Journeys Into Night

If you think you felt pickled after the holidays, just imagine the plight of Portland Monthly’s editorial team. While reporting this month’s guide to the city’s bars, we dutifully filed out of our offices each night into the bleak, biting dark of midwinter, a roster of watering holes standing firmly between us and our couches. Kelly Clarke, our newly arrived senior editor who steered this particular feature, visited about 20 bars over the course of three weeks. (We ask forgiveness of her husband and daughter for this strange ritual of initiation.) There are, after all, 1,891 licensed bars in Portland—someone had to make the rounds.

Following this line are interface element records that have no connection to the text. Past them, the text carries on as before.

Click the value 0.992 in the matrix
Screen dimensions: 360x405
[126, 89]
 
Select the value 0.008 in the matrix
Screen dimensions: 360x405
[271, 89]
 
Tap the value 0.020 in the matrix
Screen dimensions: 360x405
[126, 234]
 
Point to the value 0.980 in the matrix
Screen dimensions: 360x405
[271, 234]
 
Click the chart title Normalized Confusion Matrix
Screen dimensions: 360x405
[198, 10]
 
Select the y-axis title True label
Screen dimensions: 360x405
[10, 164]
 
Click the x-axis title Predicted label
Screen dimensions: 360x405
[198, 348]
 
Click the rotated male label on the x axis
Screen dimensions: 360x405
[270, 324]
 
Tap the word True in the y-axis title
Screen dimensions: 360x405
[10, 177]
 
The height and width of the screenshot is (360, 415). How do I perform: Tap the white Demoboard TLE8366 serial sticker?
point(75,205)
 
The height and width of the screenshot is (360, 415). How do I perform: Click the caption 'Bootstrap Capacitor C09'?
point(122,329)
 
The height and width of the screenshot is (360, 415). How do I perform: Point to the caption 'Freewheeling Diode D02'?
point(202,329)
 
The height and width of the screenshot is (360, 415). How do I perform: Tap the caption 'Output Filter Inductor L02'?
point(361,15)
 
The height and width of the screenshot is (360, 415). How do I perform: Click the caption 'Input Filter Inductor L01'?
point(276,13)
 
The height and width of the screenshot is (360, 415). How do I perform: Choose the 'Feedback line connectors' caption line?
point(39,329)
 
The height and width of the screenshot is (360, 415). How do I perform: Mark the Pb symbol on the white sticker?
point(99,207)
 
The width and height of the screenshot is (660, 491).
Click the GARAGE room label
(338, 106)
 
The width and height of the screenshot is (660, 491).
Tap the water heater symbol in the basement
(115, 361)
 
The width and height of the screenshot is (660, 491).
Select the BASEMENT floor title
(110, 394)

Mornings in the office were filled with a din of commiseration and glee as we reported our findings: “What kind of self-respecting establishment serves muddled oranges and cherries in an old-fashioned?” “Have you ever witnessed the bizarre glory of Baby Ketten Karaoke?” “It was like some kind of soft-porn Slurpee!” “I’m telling you, I wanted to make out with this cocktail—it was that masculine.” But as we all sipped our way through town, slowly whittling down our list, we found ourselves thrilled with the 25 bars that endured, warming our bones and hearts on those cold nights.
As you peruse our selections, you’ll find a haunted old dockworker hangout in Linnton rubbing elbows with candlelit cocktail labs, psychedelic tiki havens, and timeless dives. Strange bedfellows, but they all share that intangible essence of a great bar: when you walk in, you feel a sense of arrival. The rest of the world fades away and you can curl up, beverage in hand, maybe next to a fire, maybe in the glow of a karaoke screen, and “savor that little piece of time between one thing and the next”.
After this boozy romp through Stumptown, you might be ready for some sobriety. We were. Fortunately, this issue’s other features combine to create one of those pleasingly odd pile-ups that make working for a magazine not merely hazardous to your health but also quite fun. What could be more sobering than death? And yet Nancy Rommelmann’s sprightly story of a local undertaker who’s reinventing her little corner of the funeral industry invests that subject with Portland-style optimism and DIY spirit. Then our annual report on the area’s schools swings us in yet another direction, offering in-depth, by-the-numbers profiles of more than 600 public and private institutions dedicated to educating people far too young to even think about craft cocktails—let alone memorial planning.
So whether you’re seeking a suitable school, a backyard burial, or the perfect destination for your next night out, we’ve got you covered. Maybe by now, your New Year’s resolutions have faded away and you’re ready for a little fun after a healthy respite. I, for one, am still off the sauce. That’s one more bar stool for you.